Tomamos la decisión de adoptar un perro del refugio.

Mis esposo y yo decidimos adoptar un perro de un refugio. Él quería comprar un perro de raza, pues pensaba que la raza simboliza nobleza, inteligencia y lealtad.

Sin embargo, le rogué que me acompañara a un refugio y, aunque con poca disposición, aceptó. Durante toda nuestra vida juntos, y ya hemos compartido bastantes años, Miguel nunca me contradice. ¿Por qué un perro y no un niño, se preguntarán? Somos personas solitarias de cierta edad avanzada. Ambos comprendemos el compromiso que implica traer una vida a nuestra familia.

Crear un hijo requiere tiempo, formación, y educación. Es un “proyecto” a largo plazo, mientras que con un perro estaremos juntos hasta el final.
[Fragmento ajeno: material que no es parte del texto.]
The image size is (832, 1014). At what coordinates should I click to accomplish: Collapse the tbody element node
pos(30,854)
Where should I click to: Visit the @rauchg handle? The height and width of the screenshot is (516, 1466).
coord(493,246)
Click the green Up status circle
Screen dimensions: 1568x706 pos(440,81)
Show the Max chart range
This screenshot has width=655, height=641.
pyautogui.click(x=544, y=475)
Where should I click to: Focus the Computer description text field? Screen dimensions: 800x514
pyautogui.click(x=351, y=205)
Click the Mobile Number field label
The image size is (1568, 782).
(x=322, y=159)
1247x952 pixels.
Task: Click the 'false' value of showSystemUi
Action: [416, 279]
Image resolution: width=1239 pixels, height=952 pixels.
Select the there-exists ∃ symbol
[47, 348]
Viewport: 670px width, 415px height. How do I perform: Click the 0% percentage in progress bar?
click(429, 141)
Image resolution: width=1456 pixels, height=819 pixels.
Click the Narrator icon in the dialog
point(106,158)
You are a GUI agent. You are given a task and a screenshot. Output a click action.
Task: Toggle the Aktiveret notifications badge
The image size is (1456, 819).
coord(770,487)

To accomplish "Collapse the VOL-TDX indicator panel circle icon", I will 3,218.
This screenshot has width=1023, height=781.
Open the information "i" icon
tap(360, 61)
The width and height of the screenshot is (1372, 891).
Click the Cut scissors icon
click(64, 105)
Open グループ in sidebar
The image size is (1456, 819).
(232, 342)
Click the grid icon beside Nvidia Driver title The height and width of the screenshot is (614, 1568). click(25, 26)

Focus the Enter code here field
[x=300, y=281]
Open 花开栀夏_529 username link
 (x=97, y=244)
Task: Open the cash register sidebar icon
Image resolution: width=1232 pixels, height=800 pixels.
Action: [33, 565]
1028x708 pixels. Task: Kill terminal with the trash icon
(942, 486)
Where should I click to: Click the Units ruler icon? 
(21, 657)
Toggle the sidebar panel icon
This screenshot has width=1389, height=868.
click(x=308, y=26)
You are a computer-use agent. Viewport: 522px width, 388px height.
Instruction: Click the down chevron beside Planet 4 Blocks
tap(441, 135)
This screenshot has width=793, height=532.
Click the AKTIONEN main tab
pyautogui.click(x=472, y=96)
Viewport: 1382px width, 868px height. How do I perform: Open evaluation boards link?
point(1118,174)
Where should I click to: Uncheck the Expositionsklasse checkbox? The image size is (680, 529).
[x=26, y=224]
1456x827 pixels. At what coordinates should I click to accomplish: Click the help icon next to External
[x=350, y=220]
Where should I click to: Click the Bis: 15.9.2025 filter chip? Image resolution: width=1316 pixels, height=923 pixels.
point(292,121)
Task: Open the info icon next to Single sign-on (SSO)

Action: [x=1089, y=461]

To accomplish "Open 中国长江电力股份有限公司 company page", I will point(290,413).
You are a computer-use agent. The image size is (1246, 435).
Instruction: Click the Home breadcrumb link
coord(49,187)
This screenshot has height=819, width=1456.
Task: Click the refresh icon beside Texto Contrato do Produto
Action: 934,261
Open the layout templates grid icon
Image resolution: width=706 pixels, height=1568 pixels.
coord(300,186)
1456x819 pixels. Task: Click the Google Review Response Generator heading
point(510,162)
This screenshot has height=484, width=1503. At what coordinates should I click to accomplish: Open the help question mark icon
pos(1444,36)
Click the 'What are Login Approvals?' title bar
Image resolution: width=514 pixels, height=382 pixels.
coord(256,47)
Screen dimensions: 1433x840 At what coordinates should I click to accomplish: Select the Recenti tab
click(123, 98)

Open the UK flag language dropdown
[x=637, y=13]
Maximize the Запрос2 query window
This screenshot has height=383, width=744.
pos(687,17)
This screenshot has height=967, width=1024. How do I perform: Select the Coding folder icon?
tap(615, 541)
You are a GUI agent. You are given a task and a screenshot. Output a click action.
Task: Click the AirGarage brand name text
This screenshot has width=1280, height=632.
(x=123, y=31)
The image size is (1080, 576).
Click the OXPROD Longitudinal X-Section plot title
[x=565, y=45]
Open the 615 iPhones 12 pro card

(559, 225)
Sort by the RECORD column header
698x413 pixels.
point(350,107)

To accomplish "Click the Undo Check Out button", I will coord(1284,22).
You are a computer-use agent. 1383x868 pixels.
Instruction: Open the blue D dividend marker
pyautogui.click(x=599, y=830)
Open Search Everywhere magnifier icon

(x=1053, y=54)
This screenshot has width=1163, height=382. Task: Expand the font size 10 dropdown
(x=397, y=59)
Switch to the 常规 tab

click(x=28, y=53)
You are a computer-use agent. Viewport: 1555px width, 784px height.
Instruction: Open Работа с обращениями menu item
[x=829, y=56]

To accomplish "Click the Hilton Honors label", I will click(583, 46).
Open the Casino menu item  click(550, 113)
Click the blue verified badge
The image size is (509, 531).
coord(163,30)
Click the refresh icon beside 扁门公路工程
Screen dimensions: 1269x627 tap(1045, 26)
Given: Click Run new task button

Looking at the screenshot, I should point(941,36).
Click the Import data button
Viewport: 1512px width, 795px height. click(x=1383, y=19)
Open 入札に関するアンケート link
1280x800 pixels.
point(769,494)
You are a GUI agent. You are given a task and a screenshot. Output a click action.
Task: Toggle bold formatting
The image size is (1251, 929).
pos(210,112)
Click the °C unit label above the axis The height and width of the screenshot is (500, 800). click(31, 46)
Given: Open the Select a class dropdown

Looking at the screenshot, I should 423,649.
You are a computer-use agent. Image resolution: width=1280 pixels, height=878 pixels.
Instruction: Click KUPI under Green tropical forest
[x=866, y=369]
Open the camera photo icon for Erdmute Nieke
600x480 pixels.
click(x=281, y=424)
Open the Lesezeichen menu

Será nuestro niño compartido con Miguel.
Al llegar al refugio, nos topamos con una escena desoladora. Un olor nauseabundo impregnaba el lugar, mezclado con los constantes ladridos y aullidos que desgarraban el alma. Todas las perros, como niños abandonados, nos miraban con esperanza, extendiendo un lazo invisible hacia nosotros.

Miguel y yo avanzamos por los interminables corredores de jaulas estrechas, mientras cientos de ojos seguían cada uno de nuestros pasos. ¡Dios mío! ¿Por qué sufren tanto estos animales? Creo que si no hubiera animales abandonados, tampoco habría niños rechazados, y los orfanatos desaparecerían por innecesarios.

Un animal, al igual que un niño, requiere paciencia, amor, cuidado, y además habla un “idioma extranjero” que no siempre tratamos de comprender, traduciendo a menudo según nuestra conveniencia.

De repente, Miguel se detuvo frente a una jaula. Allí yacía un perro, ajeno al mundo con una mirada apagada. No reaccionó a nuestra presencia repentina, como si fuera sordo y ciego. “¿Por qué este chucho, y no uno de raza?” —se acercó a nosotros el encargado del refugio.

“Es un rechazado, lo han traicionado y devuelto varias veces, parece que decidió morirse de hambre con tal de dejar atrás su vida miserable”, comentó con amargura una joven voluntaria sobre la historia de este pobre criatura. Miguel intentó hablar con el perro, pero este se volvió con desdén, ya no creía en los humanos.

“Verán, él es muy bueno, obediente, y aunque sea mestizo, es muy leal, a diferencia de los ‘reyes de la naturaleza’,” —dijo la joven con cierta esperanza, siguiéndonos y pendientes de cada movimiento. Extendí mi mano entre los barrotes para acariciar al perro. Sorprendido, se giró hacia mí, me miró intensamente y apoyó su hocico húmedo en mi palma. Su aliento cálido me cosquilleó la piel.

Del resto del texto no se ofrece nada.